Task to carry out
All that should be output is the block of lines below from the line with "This screenshot has height=424, width=754." to the line with "1159x530 pixels.", both included, exactly as written.

Recorded data
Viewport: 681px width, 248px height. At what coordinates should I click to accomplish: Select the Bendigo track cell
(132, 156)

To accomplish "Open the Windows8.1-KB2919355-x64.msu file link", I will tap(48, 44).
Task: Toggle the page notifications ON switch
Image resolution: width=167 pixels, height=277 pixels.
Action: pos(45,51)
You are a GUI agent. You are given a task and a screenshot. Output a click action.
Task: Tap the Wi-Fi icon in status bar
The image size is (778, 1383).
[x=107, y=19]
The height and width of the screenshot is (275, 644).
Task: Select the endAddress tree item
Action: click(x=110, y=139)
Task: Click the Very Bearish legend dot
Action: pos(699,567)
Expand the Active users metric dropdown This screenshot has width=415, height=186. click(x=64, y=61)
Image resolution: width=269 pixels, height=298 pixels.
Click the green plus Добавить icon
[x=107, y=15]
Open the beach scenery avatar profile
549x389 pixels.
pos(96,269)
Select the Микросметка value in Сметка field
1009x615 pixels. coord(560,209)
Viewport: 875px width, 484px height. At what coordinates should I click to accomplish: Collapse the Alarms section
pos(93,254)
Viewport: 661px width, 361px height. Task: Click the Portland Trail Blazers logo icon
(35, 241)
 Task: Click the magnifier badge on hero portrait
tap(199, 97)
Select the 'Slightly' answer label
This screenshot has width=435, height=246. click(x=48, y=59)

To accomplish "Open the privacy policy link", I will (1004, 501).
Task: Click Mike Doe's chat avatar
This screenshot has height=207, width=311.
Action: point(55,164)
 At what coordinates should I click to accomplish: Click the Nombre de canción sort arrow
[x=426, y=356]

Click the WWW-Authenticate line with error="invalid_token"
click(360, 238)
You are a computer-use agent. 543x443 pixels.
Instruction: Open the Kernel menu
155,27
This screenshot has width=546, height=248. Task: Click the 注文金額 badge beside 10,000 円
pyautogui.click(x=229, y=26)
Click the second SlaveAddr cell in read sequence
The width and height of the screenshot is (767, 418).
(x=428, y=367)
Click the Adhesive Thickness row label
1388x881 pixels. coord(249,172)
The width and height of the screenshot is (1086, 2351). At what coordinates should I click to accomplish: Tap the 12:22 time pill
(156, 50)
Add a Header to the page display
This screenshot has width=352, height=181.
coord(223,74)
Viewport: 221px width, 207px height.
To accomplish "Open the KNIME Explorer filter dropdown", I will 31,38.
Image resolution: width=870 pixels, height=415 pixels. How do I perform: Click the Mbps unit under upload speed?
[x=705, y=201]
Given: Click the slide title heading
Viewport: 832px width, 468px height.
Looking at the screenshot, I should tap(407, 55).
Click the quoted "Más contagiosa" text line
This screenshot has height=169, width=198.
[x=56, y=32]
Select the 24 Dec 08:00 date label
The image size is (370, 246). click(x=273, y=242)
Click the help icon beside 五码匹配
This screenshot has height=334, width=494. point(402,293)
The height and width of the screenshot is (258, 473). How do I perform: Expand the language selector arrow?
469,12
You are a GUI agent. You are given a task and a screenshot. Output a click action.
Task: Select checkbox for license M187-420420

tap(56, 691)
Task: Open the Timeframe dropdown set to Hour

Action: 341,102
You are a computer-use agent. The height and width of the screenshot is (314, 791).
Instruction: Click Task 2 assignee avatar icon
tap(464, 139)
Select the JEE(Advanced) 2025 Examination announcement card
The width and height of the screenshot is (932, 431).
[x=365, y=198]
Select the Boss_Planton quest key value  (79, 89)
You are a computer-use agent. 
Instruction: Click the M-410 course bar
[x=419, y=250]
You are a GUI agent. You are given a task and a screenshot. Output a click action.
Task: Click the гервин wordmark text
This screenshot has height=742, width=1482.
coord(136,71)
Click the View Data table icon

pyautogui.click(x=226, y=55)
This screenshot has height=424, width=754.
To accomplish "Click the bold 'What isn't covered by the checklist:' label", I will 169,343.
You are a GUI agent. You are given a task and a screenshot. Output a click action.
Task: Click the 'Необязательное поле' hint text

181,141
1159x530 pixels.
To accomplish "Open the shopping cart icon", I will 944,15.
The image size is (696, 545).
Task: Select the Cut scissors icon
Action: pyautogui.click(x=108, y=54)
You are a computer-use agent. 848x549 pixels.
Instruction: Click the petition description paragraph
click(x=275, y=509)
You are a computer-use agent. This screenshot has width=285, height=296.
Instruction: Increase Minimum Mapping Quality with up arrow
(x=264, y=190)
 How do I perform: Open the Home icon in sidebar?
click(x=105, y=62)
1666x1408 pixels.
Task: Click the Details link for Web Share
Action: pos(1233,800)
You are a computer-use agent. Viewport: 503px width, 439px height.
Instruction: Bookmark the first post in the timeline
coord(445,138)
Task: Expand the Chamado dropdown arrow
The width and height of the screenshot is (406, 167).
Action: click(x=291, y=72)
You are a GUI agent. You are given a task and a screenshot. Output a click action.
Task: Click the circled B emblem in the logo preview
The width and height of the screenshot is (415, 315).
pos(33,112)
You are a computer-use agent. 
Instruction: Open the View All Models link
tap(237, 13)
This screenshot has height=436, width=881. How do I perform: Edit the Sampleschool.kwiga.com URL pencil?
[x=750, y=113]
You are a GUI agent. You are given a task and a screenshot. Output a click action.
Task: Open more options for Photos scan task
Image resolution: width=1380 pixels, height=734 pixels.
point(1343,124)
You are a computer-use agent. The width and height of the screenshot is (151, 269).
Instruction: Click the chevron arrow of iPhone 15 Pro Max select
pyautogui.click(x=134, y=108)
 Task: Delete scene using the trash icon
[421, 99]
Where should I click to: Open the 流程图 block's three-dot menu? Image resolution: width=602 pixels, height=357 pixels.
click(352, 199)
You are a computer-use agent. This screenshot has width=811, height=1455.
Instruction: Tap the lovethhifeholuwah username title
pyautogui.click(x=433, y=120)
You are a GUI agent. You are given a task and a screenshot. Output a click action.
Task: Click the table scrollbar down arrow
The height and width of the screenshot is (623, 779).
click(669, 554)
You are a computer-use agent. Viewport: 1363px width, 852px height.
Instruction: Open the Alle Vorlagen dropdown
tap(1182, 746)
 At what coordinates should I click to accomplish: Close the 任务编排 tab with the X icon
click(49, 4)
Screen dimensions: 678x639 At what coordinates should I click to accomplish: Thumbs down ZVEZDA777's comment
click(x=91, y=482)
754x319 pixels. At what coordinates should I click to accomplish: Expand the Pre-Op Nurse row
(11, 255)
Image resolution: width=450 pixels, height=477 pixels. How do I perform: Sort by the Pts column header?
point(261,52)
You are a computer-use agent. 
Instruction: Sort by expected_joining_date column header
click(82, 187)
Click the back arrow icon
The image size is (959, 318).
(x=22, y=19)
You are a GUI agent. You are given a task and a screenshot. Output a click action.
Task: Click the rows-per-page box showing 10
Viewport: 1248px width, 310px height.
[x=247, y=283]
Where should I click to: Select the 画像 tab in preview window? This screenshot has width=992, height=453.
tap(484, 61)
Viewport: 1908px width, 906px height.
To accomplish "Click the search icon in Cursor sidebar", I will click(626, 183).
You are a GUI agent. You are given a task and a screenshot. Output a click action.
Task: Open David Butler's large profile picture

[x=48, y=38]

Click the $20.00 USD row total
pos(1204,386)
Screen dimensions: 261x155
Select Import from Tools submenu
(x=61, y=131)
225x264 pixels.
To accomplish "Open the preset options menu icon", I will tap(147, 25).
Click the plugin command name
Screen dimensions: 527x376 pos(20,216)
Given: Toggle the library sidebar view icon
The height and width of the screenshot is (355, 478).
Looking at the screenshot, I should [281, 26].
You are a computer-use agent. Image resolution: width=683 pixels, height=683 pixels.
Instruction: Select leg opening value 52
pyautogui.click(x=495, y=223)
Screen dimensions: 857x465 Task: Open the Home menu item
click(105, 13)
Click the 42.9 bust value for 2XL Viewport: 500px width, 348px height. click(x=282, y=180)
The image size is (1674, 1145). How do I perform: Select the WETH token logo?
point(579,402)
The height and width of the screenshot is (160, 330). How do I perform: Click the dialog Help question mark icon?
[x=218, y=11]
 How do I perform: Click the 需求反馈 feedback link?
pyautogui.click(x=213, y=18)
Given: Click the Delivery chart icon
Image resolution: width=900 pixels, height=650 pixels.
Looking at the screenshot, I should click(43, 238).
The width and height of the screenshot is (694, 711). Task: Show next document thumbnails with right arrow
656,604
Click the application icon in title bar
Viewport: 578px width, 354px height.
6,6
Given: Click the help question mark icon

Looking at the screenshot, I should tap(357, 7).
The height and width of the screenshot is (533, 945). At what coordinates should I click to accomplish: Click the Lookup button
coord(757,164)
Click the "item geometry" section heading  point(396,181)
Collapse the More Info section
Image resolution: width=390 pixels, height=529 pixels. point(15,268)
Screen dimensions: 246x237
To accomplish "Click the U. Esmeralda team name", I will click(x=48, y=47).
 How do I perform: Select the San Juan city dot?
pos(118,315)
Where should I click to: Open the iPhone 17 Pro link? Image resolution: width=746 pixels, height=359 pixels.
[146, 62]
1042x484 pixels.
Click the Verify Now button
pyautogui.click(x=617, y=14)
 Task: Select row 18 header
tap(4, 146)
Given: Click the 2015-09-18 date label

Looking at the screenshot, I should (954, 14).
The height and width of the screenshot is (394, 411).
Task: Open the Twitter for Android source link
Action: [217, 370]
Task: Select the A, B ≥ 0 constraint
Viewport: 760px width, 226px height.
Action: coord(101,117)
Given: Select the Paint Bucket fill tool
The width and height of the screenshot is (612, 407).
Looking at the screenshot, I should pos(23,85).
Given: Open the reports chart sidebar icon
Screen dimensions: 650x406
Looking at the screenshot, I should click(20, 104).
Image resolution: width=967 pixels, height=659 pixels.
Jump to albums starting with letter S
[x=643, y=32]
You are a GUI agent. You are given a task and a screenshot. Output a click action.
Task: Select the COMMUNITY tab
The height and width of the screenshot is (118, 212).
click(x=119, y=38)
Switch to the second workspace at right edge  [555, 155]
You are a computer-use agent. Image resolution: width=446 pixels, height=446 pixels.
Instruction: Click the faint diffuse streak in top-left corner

Reply
This screenshot has height=424, width=754.
To accomplish "Click the bold 'What isn't covered by the checklist:' label", I will 169,343.
You are a GUI agent. You are given a task and a screenshot. Output a click action.
Task: Click the 'Необязательное поле' hint text

181,141
1159x530 pixels.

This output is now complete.